RECORDS FOR THIS TASK =
──────────
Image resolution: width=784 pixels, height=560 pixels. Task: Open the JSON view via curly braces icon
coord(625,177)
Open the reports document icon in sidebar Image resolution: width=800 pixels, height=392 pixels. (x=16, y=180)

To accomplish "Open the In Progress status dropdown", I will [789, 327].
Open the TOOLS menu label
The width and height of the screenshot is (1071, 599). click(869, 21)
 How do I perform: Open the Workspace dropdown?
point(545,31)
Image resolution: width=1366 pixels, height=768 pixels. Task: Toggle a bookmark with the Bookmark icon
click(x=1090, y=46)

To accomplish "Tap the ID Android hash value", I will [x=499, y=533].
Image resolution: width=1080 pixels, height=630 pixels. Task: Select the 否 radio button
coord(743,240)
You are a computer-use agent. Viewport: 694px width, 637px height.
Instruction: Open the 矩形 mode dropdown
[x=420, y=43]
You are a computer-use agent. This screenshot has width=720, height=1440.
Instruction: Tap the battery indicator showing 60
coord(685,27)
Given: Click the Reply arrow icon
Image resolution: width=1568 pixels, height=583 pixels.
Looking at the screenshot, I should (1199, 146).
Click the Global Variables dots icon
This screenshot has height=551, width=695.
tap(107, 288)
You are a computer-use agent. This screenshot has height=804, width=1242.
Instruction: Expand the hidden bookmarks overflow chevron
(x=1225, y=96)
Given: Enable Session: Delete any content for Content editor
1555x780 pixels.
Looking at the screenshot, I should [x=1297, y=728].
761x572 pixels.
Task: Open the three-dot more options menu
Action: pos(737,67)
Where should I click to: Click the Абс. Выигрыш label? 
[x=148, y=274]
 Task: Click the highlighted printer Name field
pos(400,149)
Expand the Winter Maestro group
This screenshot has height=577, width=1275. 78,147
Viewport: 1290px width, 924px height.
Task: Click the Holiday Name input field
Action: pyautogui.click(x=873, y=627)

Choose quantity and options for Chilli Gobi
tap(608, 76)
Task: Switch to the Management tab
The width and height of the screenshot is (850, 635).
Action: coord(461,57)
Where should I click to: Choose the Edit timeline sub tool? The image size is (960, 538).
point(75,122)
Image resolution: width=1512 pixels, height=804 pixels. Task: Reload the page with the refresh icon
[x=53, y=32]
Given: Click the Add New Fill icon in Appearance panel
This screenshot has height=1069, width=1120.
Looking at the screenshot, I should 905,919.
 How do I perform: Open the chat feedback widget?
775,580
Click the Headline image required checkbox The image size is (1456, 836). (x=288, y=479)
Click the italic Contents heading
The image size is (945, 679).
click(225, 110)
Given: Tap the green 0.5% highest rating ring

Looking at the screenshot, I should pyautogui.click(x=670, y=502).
──────────
AIM OF THE EXERCISE =
Format the listing above as a numbered list, from the line with "How do I perform: Open the Workspace" up to and including the line with "coord(685,27)", leaving out blank lines.

RESULT =
1.  How do I perform: Open the Workspace dropdown?
2. point(545,31)
3. Image resolution: width=1366 pixels, height=768 pixels. Task: Toggle a bookmark with the Bookmark icon
4. click(x=1090, y=46)
5. To accomplish "Tap the ID Android hash value", I will [x=499, y=533].
6. Image resolution: width=1080 pixels, height=630 pixels. Task: Select the 否 radio button
7. coord(743,240)
8. You are a computer-use agent. Viewport: 694px width, 637px height.
9. Instruction: Open the 矩形 mode dropdown
10. [x=420, y=43]
11. You are a computer-use agent. This screenshot has width=720, height=1440.
12. Instruction: Tap the battery indicator showing 60
13. coord(685,27)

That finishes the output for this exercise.